Even some who personally oppose hunting recognize the vital role hunters play in controlling the size of wildlife herds in the state. There are many who believe there are too many white-tail deer in Kentucky, but if it were not for hunters, the number of deer roaming the state would be much larger, as would the number of accidents caused by deer darting into paths of oncoming vehicles.
State government certainly is not attempting to ban hunting. Just the opposite in fact. The Kentucky Department of Fish and Wildlife Resources — which is funded through the sale of hunting and fishing licenses — actively promotes hunting and fishing. The department imported elk from western state into Kentucky with the expressed goal of re-introducing elk hunting in a state where the large number of elk in Kentucky at the time of Daniel Boone had been eliminated by overhunting. Now elk hunting is attracting hunters from throughout the United States to Kentucky.

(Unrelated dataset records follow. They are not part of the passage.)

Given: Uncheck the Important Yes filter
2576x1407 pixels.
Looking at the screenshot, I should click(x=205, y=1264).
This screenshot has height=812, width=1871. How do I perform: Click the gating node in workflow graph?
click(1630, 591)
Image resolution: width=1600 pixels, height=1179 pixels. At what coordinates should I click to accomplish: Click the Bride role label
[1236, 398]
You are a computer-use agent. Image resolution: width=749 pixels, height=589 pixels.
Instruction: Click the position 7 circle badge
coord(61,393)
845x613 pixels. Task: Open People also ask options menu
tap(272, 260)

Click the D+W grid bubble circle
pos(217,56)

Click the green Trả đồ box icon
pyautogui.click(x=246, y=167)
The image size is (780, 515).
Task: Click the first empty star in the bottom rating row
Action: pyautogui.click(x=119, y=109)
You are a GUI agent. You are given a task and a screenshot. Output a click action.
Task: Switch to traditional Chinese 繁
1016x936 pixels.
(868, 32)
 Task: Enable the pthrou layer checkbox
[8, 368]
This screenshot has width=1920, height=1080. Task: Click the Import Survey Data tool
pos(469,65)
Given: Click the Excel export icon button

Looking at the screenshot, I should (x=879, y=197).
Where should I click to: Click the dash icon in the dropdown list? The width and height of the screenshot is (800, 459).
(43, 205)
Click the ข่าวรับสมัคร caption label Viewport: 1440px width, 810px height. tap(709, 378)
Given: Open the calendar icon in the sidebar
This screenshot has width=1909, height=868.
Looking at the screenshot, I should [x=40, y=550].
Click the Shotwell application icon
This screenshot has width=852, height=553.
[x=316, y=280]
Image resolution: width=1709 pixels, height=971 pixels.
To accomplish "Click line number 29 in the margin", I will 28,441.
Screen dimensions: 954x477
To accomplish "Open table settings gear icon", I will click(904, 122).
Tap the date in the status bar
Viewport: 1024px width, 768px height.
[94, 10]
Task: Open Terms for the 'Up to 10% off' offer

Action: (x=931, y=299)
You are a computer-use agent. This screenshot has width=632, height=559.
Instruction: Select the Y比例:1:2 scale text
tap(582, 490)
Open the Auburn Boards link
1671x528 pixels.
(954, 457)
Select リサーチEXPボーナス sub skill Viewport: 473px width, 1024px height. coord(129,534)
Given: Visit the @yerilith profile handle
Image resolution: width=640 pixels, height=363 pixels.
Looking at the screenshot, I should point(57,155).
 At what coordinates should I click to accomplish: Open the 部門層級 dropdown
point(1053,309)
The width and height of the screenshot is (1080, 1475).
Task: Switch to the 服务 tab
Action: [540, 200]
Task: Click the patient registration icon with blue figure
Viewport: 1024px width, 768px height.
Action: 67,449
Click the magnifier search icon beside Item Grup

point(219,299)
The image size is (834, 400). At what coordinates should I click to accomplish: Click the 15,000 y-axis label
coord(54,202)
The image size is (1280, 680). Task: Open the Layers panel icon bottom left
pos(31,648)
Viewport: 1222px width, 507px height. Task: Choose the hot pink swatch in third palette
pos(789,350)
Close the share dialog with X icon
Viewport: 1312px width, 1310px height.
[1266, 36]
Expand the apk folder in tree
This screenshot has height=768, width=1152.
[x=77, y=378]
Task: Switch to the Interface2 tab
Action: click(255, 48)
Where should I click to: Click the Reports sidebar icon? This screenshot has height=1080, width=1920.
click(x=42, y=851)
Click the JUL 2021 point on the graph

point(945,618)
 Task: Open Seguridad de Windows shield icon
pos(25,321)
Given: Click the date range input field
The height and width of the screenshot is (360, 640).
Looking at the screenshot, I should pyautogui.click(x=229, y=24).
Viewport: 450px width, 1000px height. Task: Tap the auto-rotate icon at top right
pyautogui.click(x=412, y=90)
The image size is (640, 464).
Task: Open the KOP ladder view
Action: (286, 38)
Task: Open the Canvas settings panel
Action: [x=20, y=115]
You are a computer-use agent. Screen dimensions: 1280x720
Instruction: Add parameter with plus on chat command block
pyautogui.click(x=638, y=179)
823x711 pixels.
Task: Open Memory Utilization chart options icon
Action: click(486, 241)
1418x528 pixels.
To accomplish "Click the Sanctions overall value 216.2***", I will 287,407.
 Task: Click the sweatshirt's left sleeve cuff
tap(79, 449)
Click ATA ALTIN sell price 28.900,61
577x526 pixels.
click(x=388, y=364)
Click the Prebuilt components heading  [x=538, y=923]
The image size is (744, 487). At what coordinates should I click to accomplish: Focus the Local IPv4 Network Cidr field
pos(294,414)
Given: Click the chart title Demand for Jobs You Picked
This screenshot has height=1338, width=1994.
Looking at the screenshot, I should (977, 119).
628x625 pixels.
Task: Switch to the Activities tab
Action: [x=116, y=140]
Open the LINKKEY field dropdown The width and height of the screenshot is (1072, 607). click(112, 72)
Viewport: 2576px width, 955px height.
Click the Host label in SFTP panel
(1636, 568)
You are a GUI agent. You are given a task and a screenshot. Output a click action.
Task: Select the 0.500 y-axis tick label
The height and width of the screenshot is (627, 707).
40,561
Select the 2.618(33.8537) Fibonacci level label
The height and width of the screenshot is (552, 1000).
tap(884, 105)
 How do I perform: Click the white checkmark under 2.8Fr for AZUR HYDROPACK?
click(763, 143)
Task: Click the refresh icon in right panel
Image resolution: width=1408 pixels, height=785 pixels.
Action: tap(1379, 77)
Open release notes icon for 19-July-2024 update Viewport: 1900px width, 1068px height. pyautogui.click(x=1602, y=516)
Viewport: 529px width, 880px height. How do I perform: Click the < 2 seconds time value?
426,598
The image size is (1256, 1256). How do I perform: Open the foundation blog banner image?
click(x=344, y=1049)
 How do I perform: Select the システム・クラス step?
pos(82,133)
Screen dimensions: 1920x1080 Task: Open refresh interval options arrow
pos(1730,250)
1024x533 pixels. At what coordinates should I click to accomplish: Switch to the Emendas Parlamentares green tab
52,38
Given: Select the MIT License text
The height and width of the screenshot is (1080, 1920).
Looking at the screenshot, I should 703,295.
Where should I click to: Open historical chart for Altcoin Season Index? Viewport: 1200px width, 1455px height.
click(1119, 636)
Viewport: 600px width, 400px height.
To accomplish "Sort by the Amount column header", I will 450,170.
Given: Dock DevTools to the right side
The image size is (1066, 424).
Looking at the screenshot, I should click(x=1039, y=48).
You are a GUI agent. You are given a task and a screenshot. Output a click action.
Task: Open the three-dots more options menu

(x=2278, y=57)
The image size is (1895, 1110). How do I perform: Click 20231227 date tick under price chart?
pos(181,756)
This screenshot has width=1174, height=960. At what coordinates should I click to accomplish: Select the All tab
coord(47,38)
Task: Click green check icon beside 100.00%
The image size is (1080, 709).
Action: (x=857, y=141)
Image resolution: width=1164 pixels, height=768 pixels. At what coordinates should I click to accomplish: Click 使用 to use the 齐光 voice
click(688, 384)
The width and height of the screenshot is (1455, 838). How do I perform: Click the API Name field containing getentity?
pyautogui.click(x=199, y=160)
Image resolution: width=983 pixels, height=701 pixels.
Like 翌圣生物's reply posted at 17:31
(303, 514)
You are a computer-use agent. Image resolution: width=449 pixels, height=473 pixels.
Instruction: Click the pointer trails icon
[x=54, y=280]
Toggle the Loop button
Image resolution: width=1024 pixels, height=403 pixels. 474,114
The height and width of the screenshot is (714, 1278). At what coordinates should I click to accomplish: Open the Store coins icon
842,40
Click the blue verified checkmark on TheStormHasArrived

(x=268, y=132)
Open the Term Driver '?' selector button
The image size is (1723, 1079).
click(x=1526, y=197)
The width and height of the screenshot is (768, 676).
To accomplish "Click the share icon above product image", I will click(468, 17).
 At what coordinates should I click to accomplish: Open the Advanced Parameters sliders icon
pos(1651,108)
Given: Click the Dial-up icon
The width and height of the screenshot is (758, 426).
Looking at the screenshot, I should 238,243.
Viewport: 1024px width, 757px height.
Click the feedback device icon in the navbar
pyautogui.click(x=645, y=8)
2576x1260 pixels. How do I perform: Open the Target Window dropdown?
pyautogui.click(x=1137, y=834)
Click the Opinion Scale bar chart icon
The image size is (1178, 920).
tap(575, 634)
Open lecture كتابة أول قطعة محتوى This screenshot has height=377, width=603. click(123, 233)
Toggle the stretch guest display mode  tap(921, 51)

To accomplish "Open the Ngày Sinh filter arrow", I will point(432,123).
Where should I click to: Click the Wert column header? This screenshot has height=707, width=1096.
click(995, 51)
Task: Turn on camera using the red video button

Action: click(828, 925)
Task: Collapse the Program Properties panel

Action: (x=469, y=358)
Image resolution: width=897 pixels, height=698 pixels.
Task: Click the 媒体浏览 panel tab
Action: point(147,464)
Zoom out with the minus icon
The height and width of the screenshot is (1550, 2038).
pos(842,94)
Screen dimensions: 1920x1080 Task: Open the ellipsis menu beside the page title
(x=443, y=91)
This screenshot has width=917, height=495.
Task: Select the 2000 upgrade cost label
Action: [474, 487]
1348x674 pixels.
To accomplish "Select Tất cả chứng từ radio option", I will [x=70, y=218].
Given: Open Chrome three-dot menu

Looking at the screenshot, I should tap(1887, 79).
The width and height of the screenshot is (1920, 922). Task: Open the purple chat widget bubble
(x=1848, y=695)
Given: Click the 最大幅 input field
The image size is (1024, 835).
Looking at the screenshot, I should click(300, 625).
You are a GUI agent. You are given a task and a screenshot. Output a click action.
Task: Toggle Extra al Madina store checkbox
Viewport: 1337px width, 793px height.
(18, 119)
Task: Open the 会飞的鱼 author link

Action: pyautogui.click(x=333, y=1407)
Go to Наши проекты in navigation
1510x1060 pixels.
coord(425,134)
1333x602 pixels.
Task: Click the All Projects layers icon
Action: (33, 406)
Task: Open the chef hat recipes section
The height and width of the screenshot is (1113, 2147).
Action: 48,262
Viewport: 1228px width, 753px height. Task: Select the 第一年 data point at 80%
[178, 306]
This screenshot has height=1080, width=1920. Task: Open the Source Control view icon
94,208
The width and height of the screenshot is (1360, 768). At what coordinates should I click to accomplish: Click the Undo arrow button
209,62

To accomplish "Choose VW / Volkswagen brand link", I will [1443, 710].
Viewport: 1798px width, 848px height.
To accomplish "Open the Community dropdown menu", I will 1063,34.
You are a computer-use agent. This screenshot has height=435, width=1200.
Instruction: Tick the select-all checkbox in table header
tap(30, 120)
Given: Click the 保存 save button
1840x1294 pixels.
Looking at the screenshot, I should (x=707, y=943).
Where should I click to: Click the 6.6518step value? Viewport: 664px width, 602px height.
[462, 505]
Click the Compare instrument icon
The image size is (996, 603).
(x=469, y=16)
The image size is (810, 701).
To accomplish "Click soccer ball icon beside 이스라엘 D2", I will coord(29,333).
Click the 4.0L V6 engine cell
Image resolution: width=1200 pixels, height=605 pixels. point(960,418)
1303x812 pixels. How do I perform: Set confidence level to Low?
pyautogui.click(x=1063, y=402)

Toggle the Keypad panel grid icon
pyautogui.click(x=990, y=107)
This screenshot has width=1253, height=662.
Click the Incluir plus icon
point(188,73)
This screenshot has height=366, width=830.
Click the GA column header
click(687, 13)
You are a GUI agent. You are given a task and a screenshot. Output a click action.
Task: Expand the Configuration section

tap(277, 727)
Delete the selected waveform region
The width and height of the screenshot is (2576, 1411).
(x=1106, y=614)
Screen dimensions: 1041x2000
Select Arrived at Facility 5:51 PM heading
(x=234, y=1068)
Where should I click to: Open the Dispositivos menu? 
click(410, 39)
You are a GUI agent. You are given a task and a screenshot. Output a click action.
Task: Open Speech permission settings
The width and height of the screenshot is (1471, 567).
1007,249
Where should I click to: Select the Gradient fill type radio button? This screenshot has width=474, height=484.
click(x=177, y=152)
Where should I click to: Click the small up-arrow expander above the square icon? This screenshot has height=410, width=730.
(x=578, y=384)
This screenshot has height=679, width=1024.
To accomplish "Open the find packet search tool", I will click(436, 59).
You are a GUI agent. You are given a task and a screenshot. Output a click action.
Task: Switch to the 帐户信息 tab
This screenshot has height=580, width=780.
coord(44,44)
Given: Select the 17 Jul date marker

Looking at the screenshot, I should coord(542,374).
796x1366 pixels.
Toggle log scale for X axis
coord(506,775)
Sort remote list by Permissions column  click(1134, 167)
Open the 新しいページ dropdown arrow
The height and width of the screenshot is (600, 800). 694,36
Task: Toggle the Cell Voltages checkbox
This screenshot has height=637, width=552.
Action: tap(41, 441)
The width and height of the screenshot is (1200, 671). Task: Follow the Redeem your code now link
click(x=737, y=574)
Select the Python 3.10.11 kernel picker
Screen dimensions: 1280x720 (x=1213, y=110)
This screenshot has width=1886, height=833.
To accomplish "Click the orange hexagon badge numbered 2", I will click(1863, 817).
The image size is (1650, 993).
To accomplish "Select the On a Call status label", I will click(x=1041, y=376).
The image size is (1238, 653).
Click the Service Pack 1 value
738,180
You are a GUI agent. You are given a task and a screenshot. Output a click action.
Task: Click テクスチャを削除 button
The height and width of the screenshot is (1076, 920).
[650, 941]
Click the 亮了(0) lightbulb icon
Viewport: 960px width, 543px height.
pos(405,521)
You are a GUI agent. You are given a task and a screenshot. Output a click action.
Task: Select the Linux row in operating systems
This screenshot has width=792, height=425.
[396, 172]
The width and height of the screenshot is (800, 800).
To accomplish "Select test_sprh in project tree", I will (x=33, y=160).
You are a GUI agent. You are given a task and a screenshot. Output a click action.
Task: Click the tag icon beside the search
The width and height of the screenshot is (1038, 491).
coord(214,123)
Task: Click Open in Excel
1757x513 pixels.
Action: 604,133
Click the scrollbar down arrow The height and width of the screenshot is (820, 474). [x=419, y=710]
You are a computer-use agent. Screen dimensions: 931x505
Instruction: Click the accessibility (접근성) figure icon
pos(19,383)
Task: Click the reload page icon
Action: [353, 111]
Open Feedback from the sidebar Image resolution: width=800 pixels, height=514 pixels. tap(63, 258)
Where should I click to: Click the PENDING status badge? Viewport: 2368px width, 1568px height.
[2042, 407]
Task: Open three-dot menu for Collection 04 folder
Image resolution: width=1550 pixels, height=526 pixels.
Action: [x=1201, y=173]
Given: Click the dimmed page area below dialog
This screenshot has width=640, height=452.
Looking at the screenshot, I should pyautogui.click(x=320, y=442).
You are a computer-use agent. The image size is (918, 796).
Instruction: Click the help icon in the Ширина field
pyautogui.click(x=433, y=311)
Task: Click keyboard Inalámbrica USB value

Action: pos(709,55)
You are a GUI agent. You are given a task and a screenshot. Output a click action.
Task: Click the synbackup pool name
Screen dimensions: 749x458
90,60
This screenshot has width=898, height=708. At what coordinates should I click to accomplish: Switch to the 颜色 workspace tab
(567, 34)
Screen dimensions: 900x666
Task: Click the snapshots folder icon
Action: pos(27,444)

Kentucky became one of the first state’s east of the Mississippi River to have a hunting season for sandhill crane, a large bird that simply passes through Kentucky on its way north in the spring and south in the fall. While not many Kentucky hunters expressed an interest in shooting sandhill cranes, the fact that the state even offered a hunting season for them shows just how pro-hunting state government is in Kentucky.
Come Nov. 7, Kentuckians can take comfort in knowing that the “right to hunt” is firmly established in the state constitution. It won’t change a thing, but it will further affirm that legislators in this state still bow to the wishes of the NRA.
Kentucky is hardly alone in promoting the right the hunt. At the urging of the NRA and with the support of many sporting leagues, and many sporting leagues, voters in more than a dozen states already have approved similar amendments to their state constitutions. Hunting was not at risk of being outlawed in any of those states.
While Kentucky voters will be protecting a right to hunt, other, more important constitutional amendments will not even be on the ballot. We can think of a lot changes that would improve the state’s 1891 constitution, such as amendments to eliminate the unnecessary offices of constable and of lieutenant governor, and another one that would give the people a voice on whether gambling should be expanded in Kentucky.
But those issues are for another day. Meanwhile we will be protecting an existing right that is not threatened. Makes you feel good, doesn’t it?